We moved into an old house in which the only full bath has a tub, toilet, and a wall hung corner sink. We get to renovate and expand the room a little bit; I'd love to get input on this proposed layout.

The interior dimensions are about 7'9" on the vertical and 8'3" on the horizontal. At the top is a stained glass window that will end up being a focal point of the room. The doorway to the right leads out to the very end of the master bedroom - this is new and optional. The doorway at the bottom of the drawing is to the main hall.

The doorway to the master is my biggest question. Because this is the only bathroom upstairs, I thought it might make sense to create an entry point from the master. My husband and I live here alone most of the time; kids sometimes grace us with their presence. So having access from the master is not a huge issue for us in terms of privacy. But I'm thinking for future users, it would be good. I know it won't pass as a true ensuite master, but it's the best we could do short of cannabilizing an entire bedroom in order to create a second bath. Does anyone out there think it's a crazy idea? A good idea? Better alternatives for that space?

There's a notable lack of storage in the room, which is why I'm proposing a large vanity with lots of drawers. I will also have two recessed medicine cabinets above the sink, for more storage. Do you see any opportunities I'm missing to better use the space?
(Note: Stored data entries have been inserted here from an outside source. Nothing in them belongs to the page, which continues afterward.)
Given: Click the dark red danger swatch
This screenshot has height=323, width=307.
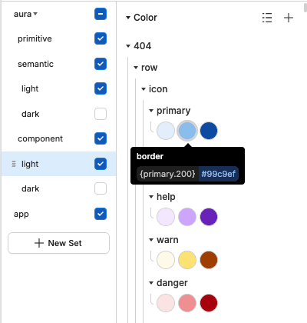Looking at the screenshot, I should (209, 303).
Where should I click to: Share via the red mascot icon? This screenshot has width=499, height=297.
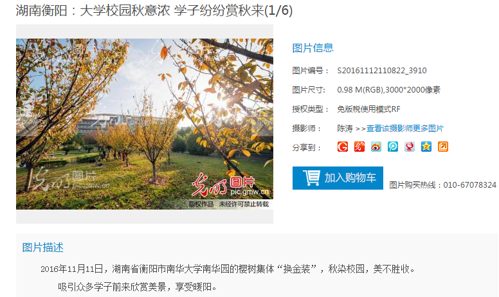[x=410, y=147]
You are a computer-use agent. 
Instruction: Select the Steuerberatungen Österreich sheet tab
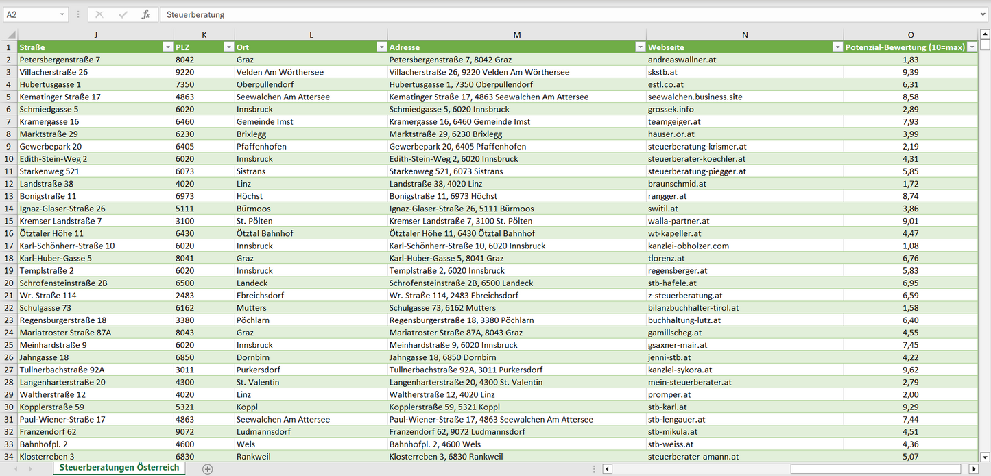click(119, 468)
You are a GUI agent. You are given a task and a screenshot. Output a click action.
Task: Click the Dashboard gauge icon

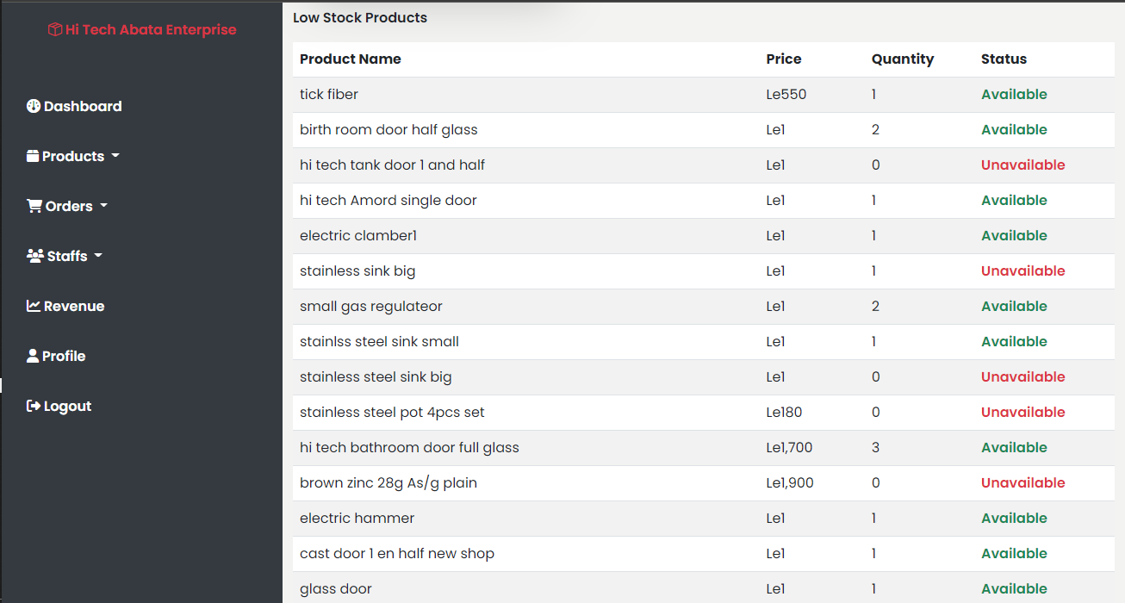pos(34,107)
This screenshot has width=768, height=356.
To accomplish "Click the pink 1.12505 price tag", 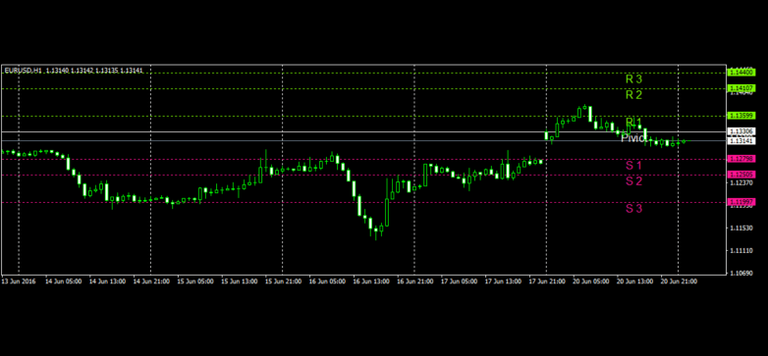I will click(742, 175).
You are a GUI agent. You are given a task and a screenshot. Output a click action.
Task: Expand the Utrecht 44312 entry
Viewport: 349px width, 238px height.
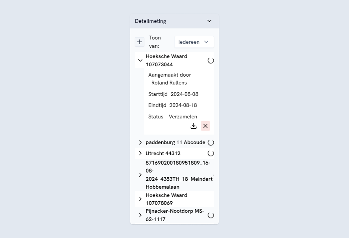[140, 153]
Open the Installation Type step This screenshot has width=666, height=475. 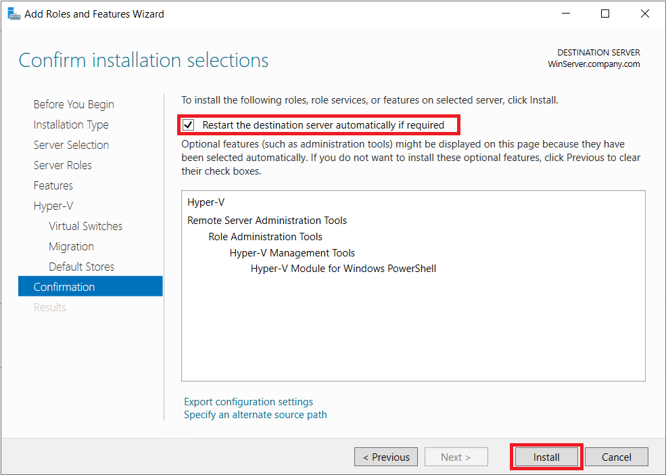(x=71, y=125)
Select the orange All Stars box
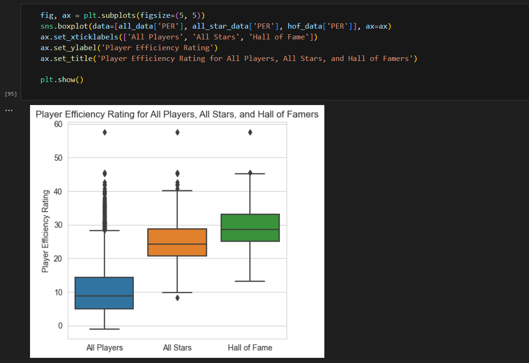This screenshot has height=363, width=529. click(177, 242)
(Oh, and please ignore the lack of a bathtub. Hubby says no, and we compromised by putting one in the new bath we just added in the basement. Not ideal, but the walk-in shower was just way more important to us.)

Finally, I need help laying out the shower. It will be on a 3'x4' Kohler cast iron shower base. It will be all glass across the 4' front - facing the vanity. I'm thinking a 28" door on the right, and a 20" panel on the left. Does that sound about right?

As for where to put the fixtures in the shower, major confusion here! I'll have a wall-mount showerhead plus a bar with a handheld, and just a single control. Where do I put them? At first I was thinking I'd do a half wall plus glass on the end of the shower that faces the window. But then I realized it would be lots cheaper to take that wall all the way up, saving on the frameless glass fabrication. This full wall also would allow me to run the plumbing there. Alternatively, plumbing could go on the wall at the bottom of the drawing, but only if I have the main door swing out into the hall. I'd like to do a pocket door instead, which means a no-go on the plumbing. That leaves the wide wall at the back of the shower. I'm having a hard time envisioning how it would work to put the shower fixtures on that wider wall. Is there any way I can do that without all the spray being directed right at the gap between the door and the fixed glass panel? Can anyone suggest the most logical, useful way to arrange the fixtures? For example, if I wanted the shower control within easy reach of the door, where would I put it? And should the handshower bar be close to the showerhead, or is it better to put them on walls that are at right angles to each other.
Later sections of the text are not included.